▶ Exercise description: Please repeat all of the listing exactly.

*** Records supplied Section Begins ***

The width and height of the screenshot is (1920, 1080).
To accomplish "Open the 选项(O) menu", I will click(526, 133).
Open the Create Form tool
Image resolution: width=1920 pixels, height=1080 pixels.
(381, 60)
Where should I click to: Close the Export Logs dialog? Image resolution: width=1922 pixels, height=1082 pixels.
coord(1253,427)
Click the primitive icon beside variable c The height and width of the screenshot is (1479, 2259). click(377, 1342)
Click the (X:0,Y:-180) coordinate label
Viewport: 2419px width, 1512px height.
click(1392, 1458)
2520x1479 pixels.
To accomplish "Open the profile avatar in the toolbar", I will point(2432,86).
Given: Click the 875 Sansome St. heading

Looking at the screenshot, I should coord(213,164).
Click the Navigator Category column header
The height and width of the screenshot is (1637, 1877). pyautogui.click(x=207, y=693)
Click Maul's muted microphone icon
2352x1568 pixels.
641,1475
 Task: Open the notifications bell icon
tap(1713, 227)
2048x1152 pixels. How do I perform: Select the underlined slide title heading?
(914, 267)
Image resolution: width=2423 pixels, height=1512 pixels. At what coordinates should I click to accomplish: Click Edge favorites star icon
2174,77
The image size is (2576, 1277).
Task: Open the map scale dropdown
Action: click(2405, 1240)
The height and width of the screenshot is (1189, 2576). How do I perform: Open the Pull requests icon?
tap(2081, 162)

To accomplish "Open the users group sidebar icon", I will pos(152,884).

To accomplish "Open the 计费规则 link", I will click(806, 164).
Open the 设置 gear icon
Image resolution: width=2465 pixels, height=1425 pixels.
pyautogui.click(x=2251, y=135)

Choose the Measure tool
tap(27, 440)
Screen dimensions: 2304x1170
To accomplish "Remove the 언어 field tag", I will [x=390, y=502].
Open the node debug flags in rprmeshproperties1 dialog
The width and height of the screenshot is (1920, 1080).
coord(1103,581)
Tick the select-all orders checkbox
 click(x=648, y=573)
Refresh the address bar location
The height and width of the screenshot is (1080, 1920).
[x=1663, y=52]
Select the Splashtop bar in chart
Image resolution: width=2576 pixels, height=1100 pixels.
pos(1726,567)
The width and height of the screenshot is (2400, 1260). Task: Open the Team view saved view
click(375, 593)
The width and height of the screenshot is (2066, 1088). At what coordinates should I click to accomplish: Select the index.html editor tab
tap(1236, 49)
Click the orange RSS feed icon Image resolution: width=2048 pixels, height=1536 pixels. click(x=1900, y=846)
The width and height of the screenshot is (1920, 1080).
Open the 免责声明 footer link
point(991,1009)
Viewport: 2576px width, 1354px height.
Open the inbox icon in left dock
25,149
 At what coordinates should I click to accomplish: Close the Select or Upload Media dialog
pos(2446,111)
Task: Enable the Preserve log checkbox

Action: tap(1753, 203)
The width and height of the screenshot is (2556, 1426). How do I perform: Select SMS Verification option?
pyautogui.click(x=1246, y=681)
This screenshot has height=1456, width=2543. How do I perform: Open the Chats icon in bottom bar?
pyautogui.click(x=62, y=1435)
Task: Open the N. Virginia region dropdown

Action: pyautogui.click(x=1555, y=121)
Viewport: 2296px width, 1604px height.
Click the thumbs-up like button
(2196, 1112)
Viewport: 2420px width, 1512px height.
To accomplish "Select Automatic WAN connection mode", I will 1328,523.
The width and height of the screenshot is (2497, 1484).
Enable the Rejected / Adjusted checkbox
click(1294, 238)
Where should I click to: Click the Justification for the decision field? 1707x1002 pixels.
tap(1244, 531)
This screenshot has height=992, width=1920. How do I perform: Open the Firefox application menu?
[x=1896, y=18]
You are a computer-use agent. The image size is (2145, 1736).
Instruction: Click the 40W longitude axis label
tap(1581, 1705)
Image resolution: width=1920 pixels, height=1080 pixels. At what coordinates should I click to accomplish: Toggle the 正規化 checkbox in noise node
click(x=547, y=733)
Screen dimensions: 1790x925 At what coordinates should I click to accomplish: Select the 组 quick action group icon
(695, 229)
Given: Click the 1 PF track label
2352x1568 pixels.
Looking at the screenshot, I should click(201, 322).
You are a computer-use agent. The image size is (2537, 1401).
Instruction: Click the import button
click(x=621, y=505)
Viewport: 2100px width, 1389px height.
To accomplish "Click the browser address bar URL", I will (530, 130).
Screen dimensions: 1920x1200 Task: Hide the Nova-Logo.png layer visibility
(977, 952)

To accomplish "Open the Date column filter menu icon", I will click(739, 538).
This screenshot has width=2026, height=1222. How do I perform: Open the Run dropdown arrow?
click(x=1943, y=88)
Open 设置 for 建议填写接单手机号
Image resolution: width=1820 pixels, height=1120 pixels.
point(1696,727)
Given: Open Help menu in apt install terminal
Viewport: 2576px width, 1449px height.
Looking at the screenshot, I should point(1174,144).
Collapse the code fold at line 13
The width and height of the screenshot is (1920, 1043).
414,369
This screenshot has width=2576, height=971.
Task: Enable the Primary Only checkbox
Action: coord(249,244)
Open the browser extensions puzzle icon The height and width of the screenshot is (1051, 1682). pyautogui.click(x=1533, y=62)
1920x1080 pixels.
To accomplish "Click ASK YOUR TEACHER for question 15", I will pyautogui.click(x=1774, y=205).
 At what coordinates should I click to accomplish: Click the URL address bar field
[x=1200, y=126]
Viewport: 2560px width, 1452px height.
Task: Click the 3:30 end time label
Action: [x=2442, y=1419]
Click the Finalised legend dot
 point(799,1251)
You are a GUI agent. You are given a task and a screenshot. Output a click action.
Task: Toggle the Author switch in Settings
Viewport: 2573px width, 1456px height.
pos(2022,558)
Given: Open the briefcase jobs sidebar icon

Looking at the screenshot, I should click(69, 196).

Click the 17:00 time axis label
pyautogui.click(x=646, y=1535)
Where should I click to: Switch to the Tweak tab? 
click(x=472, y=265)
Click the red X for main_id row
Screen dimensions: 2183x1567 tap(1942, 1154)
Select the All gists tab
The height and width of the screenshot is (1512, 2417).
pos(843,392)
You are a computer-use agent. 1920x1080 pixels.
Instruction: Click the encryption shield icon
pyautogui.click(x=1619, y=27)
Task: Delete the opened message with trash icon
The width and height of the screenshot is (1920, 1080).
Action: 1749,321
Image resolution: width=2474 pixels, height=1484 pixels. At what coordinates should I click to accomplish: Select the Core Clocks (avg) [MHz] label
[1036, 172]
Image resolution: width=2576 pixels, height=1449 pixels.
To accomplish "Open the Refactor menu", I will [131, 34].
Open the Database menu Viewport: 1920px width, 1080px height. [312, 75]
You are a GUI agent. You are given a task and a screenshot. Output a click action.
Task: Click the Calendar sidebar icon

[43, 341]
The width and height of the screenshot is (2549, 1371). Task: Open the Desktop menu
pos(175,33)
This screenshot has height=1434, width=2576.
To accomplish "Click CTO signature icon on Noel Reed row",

*** Records supplied Section Ends ***

▶ Solved problem:
The width and height of the screenshot is (1920, 1080).
To accomplish "Open the 选项(O) menu", I will click(526, 133).
Open the Create Form tool
Image resolution: width=1920 pixels, height=1080 pixels.
(381, 60)
Where should I click to: Close the Export Logs dialog? Image resolution: width=1922 pixels, height=1082 pixels.
coord(1253,427)
Click the primitive icon beside variable c The height and width of the screenshot is (1479, 2259). click(377, 1342)
Click the (X:0,Y:-180) coordinate label
Viewport: 2419px width, 1512px height.
click(1392, 1458)
2520x1479 pixels.
To accomplish "Open the profile avatar in the toolbar", I will point(2432,86).
Given: Click the 875 Sansome St. heading

Looking at the screenshot, I should coord(213,164).
Click the Navigator Category column header
The height and width of the screenshot is (1637, 1877). pyautogui.click(x=207, y=693)
Click Maul's muted microphone icon
2352x1568 pixels.
641,1475
 Task: Open the notifications bell icon
tap(1713, 227)
2048x1152 pixels. How do I perform: Select the underlined slide title heading?
(914, 267)
Image resolution: width=2423 pixels, height=1512 pixels. At what coordinates should I click to accomplish: Click Edge favorites star icon
2174,77
The image size is (2576, 1277).
Task: Open the map scale dropdown
Action: click(2405, 1240)
The height and width of the screenshot is (1189, 2576). How do I perform: Open the Pull requests icon?
tap(2081, 162)

To accomplish "Open the users group sidebar icon", I will pos(152,884).

To accomplish "Open the 计费规则 link", I will click(806, 164).
Open the 设置 gear icon
Image resolution: width=2465 pixels, height=1425 pixels.
pyautogui.click(x=2251, y=135)

Choose the Measure tool
tap(27, 440)
Screen dimensions: 2304x1170
To accomplish "Remove the 언어 field tag", I will [x=390, y=502].
Open the node debug flags in rprmeshproperties1 dialog
The width and height of the screenshot is (1920, 1080).
coord(1103,581)
Tick the select-all orders checkbox
 click(x=648, y=573)
Refresh the address bar location
The height and width of the screenshot is (1080, 1920).
[x=1663, y=52]
Select the Splashtop bar in chart
Image resolution: width=2576 pixels, height=1100 pixels.
pos(1726,567)
The width and height of the screenshot is (2400, 1260). Task: Open the Team view saved view
click(375, 593)
The width and height of the screenshot is (2066, 1088). At what coordinates should I click to accomplish: Select the index.html editor tab
tap(1236, 49)
Click the orange RSS feed icon Image resolution: width=2048 pixels, height=1536 pixels. click(x=1900, y=846)
The width and height of the screenshot is (1920, 1080).
Open the 免责声明 footer link
point(991,1009)
Viewport: 2576px width, 1354px height.
Open the inbox icon in left dock
25,149
 At what coordinates should I click to accomplish: Close the Select or Upload Media dialog
pos(2446,111)
Task: Enable the Preserve log checkbox

Action: tap(1753, 203)
The width and height of the screenshot is (2556, 1426). How do I perform: Select SMS Verification option?
pyautogui.click(x=1246, y=681)
This screenshot has height=1456, width=2543. How do I perform: Open the Chats icon in bottom bar?
pyautogui.click(x=62, y=1435)
Task: Open the N. Virginia region dropdown

Action: pyautogui.click(x=1555, y=121)
Viewport: 2296px width, 1604px height.
Click the thumbs-up like button
(2196, 1112)
Viewport: 2420px width, 1512px height.
To accomplish "Select Automatic WAN connection mode", I will 1328,523.
The width and height of the screenshot is (2497, 1484).
Enable the Rejected / Adjusted checkbox
click(1294, 238)
Where should I click to: Click the Justification for the decision field? 1707x1002 pixels.
tap(1244, 531)
This screenshot has height=992, width=1920. How do I perform: Open the Firefox application menu?
[x=1896, y=18]
You are a computer-use agent. The image size is (2145, 1736).
Instruction: Click the 40W longitude axis label
tap(1581, 1705)
Image resolution: width=1920 pixels, height=1080 pixels. At what coordinates should I click to accomplish: Toggle the 正規化 checkbox in noise node
click(x=547, y=733)
Screen dimensions: 1790x925 At what coordinates should I click to accomplish: Select the 组 quick action group icon
(695, 229)
Given: Click the 1 PF track label
2352x1568 pixels.
Looking at the screenshot, I should click(201, 322).
You are a computer-use agent. The image size is (2537, 1401).
Instruction: Click the import button
click(x=621, y=505)
Viewport: 2100px width, 1389px height.
To accomplish "Click the browser address bar URL", I will (530, 130).
Screen dimensions: 1920x1200 Task: Hide the Nova-Logo.png layer visibility
(977, 952)

To accomplish "Open the Date column filter menu icon", I will click(739, 538).
This screenshot has width=2026, height=1222. How do I perform: Open the Run dropdown arrow?
click(x=1943, y=88)
Open 设置 for 建议填写接单手机号
Image resolution: width=1820 pixels, height=1120 pixels.
point(1696,727)
Given: Open Help menu in apt install terminal
Viewport: 2576px width, 1449px height.
Looking at the screenshot, I should point(1174,144).
Collapse the code fold at line 13
The width and height of the screenshot is (1920, 1043).
414,369
This screenshot has width=2576, height=971.
Task: Enable the Primary Only checkbox
Action: coord(249,244)
Open the browser extensions puzzle icon The height and width of the screenshot is (1051, 1682). pyautogui.click(x=1533, y=62)
1920x1080 pixels.
To accomplish "Click ASK YOUR TEACHER for question 15", I will pyautogui.click(x=1774, y=205).
 At what coordinates should I click to accomplish: Click the URL address bar field
[x=1200, y=126]
Viewport: 2560px width, 1452px height.
Task: Click the 3:30 end time label
Action: [x=2442, y=1419]
Click the Finalised legend dot
 point(799,1251)
You are a GUI agent. You are given a task and a screenshot. Output a click action.
Task: Toggle the Author switch in Settings
Viewport: 2573px width, 1456px height.
pos(2022,558)
Given: Open the briefcase jobs sidebar icon

Looking at the screenshot, I should click(69, 196).

Click the 17:00 time axis label
pyautogui.click(x=646, y=1535)
Where should I click to: Switch to the Tweak tab? 
click(x=472, y=265)
Click the red X for main_id row
Screen dimensions: 2183x1567 tap(1942, 1154)
Select the All gists tab
The height and width of the screenshot is (1512, 2417).
pos(843,392)
You are a computer-use agent. 1920x1080 pixels.
Instruction: Click the encryption shield icon
pyautogui.click(x=1619, y=27)
Task: Delete the opened message with trash icon
The width and height of the screenshot is (1920, 1080).
Action: 1749,321
Image resolution: width=2474 pixels, height=1484 pixels. At what coordinates should I click to accomplish: Select the Core Clocks (avg) [MHz] label
[1036, 172]
Image resolution: width=2576 pixels, height=1449 pixels.
To accomplish "Open the Refactor menu", I will [131, 34].
Open the Database menu Viewport: 1920px width, 1080px height. [312, 75]
You are a GUI agent. You are given a task and a screenshot. Output a click action.
Task: Click the Calendar sidebar icon

[43, 341]
The width and height of the screenshot is (2549, 1371). Task: Open the Desktop menu
pos(175,33)
This screenshot has height=1434, width=2576.
To accomplish "Click CTO signature icon on Noel Reed row",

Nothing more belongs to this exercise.